(Provided data begins)
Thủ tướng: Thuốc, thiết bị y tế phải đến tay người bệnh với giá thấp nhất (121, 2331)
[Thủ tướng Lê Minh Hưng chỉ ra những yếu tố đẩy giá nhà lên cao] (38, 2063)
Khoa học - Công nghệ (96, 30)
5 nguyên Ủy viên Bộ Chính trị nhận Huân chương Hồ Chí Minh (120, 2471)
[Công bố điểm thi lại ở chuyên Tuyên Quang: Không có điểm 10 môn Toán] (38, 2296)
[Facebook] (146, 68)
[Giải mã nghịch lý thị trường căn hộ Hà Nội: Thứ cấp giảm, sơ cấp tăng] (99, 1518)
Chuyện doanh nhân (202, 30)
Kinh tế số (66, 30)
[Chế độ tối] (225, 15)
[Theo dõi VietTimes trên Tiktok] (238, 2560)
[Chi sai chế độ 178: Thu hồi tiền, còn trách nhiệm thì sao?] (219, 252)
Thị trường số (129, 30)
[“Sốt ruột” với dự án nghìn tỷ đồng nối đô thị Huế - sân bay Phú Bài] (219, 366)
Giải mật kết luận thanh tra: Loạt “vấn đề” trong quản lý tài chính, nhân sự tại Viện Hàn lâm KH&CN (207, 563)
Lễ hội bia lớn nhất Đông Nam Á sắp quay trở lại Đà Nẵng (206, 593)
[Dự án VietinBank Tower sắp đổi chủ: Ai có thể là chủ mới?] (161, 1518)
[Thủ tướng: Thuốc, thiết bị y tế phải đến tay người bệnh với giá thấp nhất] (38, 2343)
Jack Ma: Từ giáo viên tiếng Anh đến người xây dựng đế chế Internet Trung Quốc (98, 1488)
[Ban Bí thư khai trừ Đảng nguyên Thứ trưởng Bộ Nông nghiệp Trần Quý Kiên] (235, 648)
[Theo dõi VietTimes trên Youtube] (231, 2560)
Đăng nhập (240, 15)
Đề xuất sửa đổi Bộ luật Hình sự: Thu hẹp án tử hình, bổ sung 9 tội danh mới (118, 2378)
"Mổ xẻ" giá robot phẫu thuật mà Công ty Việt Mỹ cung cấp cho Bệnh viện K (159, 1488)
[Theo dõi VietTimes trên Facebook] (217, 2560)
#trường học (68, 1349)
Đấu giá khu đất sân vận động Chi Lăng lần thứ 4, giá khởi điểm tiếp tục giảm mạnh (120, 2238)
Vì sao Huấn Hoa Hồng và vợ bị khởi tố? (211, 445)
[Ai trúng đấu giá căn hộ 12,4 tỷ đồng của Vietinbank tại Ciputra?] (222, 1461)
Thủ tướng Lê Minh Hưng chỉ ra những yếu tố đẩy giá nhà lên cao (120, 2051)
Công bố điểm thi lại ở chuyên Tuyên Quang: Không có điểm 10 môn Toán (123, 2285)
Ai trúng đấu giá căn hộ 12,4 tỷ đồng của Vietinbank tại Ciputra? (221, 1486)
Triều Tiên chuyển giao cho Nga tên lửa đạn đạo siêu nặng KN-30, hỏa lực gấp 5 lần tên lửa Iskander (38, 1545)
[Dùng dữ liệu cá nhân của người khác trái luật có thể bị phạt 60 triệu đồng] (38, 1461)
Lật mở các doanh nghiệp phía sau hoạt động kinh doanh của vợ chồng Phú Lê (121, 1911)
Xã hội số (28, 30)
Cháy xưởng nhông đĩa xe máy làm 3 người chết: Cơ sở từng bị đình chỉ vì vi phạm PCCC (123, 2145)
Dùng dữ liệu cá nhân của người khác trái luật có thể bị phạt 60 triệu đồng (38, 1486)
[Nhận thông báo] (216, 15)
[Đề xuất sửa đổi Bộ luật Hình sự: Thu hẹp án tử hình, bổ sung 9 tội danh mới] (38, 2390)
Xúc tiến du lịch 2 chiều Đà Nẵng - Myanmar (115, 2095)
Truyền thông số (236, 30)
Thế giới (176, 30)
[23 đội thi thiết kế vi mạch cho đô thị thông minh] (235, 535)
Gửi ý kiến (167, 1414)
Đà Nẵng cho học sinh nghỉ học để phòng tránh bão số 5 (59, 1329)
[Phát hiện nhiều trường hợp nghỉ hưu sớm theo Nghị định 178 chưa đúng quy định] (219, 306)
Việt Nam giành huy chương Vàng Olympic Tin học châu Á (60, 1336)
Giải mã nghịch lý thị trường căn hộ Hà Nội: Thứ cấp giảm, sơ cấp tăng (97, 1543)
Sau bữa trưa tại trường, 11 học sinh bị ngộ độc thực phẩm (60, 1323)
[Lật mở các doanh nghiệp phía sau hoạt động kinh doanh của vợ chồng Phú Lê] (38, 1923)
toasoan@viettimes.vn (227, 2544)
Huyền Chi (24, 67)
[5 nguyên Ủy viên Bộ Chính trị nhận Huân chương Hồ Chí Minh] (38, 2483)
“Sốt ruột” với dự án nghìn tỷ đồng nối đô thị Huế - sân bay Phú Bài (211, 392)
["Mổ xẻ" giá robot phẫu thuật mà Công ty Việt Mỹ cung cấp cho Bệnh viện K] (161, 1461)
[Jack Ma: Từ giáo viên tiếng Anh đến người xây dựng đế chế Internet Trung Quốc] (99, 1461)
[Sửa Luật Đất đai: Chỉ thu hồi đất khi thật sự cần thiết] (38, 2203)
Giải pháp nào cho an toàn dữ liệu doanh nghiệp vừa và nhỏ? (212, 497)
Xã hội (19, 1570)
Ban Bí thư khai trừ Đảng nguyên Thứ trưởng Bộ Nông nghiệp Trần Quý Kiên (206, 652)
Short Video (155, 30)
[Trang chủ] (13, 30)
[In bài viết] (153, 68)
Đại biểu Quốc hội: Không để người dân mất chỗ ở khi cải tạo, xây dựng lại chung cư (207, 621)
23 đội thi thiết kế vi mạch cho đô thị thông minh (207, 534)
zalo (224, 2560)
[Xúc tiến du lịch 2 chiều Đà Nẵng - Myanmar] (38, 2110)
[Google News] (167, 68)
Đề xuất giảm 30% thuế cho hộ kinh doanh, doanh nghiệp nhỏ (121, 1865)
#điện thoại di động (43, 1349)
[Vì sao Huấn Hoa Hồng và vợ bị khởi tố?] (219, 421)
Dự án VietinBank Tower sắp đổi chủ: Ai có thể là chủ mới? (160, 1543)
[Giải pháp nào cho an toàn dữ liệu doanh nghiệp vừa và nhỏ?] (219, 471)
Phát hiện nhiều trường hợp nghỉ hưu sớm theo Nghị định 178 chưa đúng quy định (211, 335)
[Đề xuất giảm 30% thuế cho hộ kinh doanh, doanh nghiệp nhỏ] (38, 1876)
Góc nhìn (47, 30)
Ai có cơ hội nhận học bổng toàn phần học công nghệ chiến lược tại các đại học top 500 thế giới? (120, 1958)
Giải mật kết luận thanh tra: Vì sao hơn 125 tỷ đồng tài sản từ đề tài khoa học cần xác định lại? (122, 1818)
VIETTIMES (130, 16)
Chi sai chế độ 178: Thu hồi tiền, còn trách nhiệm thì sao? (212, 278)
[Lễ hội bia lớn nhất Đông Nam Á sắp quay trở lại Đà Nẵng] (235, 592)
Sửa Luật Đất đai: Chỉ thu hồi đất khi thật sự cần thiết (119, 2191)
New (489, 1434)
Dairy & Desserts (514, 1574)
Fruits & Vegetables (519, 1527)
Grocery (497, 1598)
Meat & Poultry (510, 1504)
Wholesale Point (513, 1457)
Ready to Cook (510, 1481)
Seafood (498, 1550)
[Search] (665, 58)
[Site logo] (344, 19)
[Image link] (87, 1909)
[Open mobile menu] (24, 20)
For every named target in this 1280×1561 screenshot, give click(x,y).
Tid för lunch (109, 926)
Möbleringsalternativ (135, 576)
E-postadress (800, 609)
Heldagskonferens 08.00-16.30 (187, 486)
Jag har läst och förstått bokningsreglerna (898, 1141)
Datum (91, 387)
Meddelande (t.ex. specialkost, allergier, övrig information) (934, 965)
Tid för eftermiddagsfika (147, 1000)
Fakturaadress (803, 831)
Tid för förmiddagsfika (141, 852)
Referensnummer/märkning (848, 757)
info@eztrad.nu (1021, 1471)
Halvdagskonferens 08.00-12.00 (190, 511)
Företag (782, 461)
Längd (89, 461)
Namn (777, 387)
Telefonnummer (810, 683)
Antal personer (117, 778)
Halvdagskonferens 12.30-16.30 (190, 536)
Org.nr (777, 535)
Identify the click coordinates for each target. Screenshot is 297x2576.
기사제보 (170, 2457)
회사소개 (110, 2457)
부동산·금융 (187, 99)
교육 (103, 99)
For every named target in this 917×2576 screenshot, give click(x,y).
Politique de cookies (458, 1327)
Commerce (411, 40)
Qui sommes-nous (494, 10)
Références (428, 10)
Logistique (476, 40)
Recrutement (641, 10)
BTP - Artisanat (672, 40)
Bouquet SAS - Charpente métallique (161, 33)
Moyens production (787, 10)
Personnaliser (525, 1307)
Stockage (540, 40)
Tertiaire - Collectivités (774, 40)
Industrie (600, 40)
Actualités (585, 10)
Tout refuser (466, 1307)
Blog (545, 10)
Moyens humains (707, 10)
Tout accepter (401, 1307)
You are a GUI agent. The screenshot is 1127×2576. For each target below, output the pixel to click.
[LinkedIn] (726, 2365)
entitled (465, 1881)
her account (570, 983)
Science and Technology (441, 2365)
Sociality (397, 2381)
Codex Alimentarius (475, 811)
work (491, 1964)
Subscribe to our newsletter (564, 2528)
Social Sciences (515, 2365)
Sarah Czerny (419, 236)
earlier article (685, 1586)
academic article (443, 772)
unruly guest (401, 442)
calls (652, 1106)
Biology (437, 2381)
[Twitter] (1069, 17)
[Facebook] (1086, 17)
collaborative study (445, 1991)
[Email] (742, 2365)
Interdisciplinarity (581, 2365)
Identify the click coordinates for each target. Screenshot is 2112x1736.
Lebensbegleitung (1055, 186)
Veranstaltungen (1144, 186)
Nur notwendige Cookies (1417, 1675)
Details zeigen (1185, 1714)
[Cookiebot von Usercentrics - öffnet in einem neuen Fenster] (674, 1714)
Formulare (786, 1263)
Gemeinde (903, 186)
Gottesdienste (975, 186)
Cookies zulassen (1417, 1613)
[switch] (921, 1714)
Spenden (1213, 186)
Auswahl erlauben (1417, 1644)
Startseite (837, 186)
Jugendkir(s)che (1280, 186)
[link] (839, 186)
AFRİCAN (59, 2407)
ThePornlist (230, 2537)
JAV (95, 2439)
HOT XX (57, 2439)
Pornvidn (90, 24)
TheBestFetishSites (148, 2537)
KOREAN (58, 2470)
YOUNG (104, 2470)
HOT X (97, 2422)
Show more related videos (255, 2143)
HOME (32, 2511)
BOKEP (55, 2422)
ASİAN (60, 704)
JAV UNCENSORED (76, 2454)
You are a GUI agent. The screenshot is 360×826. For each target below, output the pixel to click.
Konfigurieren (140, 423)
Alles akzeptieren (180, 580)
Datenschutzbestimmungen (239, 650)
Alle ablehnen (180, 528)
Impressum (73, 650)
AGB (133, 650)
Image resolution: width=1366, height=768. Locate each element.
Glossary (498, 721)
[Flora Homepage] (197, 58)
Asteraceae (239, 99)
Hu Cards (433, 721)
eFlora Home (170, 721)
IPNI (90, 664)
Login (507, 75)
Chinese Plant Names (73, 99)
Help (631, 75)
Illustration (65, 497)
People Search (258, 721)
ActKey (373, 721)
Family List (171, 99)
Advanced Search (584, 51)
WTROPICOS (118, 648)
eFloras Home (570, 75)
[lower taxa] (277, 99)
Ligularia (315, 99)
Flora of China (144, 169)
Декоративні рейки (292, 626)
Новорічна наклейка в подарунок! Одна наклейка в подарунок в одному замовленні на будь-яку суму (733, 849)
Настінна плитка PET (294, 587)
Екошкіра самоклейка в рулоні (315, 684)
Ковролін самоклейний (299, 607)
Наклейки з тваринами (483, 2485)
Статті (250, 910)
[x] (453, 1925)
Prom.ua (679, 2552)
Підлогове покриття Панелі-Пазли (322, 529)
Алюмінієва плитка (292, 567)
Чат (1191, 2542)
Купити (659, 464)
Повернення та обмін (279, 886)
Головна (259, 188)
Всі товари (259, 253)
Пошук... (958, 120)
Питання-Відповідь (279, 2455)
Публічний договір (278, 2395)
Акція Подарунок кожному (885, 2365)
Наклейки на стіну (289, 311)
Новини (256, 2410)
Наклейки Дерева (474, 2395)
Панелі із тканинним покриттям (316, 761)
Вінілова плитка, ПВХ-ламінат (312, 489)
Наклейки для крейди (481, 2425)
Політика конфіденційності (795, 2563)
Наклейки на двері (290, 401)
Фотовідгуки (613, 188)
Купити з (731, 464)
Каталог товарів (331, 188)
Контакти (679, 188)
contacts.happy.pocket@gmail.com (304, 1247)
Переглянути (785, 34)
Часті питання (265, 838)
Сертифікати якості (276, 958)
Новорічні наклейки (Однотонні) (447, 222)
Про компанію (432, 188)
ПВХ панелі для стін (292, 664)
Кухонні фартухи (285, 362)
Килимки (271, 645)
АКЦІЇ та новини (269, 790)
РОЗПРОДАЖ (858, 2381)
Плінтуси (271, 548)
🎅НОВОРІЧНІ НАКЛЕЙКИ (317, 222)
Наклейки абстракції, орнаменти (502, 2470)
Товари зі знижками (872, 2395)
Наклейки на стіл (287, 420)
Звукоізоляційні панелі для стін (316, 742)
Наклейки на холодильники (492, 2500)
(Provided data ends)
__Task prompt__
What lines in the material mention "Halvdagskonferens"? Copy every one of them.

__Exercise response__
Halvdagskonferens 08.00-12.00 (190, 511)
Halvdagskonferens 12.30-16.30 (190, 536)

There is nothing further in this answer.